When I finally attended the shows that I had auditioned for, I was still hot for answers. That semester, it happened to be that every play I attended featured white upper/middle-class America. This seeming mode of default I took to heart as the cause for me being “good, but not castable.” While in high school, I had played roles ranging from warrior Karna in the Indian epic the Mahabharata to a pregnant teen in Shelagh Delaney’s A Taste of Honey. At Brown, I got the message that my Chinese heritage and ambiguous accent made me problematic, to say the least.

If I had come to Brown questioning my interest in the theatre, one semester of involuntary abstinence proved to me that without it, the colors of my world were fading rapidly. “This is it,” I thought to myself, “Brown theatre is not for me, so I am leaving.”

Metaphorically speaking, “leaving” meant allowing the last flicker of hope in my chest perish. Concretely speaking, I thought I should take time off, go to Brazil and find some Boal-inspired community-service theatre which I had practiced in high school.

Before making the moves to leave, I made one last attempt at connecting with the faculty by emailing Rebecca Schneider, chair of the department. She suggested taking classes in performance theory, and applying for funds to start my own theatre group. This was arguably good advice, but an unlikely feat for someone who felt excluded from and disillusioned by Brown theatre at large. A few days later, John Emigh, who had been included in the e-mail by Rebecca, wrote to me:

Jing, I enjoyed your work last year a great deal. Drop by office hours sometime (Tues 1:30-3:30) if you wish to explore what is already here. And I’d love to hear what you feel is missing. John

I went to his office, and waited outside for the full hour while he was talking to someone else. As I got up to go to class, John called me through the open crack of his door.

== DATA EXTRACT ==
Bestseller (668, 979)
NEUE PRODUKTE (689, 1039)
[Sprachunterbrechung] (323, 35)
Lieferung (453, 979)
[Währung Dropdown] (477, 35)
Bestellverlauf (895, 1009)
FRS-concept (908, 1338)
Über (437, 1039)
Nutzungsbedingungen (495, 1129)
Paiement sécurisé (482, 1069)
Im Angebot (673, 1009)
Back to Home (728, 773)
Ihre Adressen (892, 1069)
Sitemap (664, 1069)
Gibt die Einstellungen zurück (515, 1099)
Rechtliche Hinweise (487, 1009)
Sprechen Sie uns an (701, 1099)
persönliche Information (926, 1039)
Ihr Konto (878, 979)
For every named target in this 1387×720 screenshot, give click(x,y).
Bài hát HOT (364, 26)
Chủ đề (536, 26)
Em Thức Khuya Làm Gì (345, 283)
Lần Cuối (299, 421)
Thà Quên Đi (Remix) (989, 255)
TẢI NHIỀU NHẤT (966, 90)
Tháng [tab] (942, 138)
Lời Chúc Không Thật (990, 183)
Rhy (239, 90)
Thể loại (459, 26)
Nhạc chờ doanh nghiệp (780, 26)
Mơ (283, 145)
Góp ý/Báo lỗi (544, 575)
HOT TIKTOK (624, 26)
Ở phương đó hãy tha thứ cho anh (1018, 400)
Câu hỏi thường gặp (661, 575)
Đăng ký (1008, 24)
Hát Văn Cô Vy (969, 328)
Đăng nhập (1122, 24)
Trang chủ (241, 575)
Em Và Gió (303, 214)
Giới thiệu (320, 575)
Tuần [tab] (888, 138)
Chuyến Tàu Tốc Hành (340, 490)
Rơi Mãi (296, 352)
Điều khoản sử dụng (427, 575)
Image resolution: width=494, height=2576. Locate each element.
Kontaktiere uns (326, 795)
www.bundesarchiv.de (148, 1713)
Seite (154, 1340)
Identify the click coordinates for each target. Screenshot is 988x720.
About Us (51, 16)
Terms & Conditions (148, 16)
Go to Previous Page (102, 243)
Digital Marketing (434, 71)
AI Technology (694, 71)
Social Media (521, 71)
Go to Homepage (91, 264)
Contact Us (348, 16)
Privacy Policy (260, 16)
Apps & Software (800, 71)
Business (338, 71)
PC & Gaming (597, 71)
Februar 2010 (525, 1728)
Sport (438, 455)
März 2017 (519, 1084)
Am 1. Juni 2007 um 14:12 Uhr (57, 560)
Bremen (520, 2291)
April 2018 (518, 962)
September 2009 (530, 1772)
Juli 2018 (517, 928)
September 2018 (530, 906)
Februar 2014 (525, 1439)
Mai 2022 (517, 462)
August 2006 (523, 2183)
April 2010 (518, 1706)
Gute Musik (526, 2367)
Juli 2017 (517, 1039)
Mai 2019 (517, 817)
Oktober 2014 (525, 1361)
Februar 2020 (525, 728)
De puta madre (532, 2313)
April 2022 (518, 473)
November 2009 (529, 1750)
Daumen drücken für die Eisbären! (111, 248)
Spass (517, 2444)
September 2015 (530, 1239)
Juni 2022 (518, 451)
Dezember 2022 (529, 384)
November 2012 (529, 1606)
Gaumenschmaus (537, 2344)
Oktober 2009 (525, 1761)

== AIM OF THE EXERCISE ==
Answer these questions from the Brown theatre excerpt:
1. Which two roles did the writer play in high school?
2. To which country did the writer think of going after taking time off?
3. On what day and at what times were John Emigh's office hours?
The data are not needed for this.

== YOUR SOLUTION ==
1. The warrior Karna in the Mahabharata and a pregnant teen in Shelagh Delaney's A Taste of Honey.
2. Brazil.
3. Tuesday, 1:30-3:30.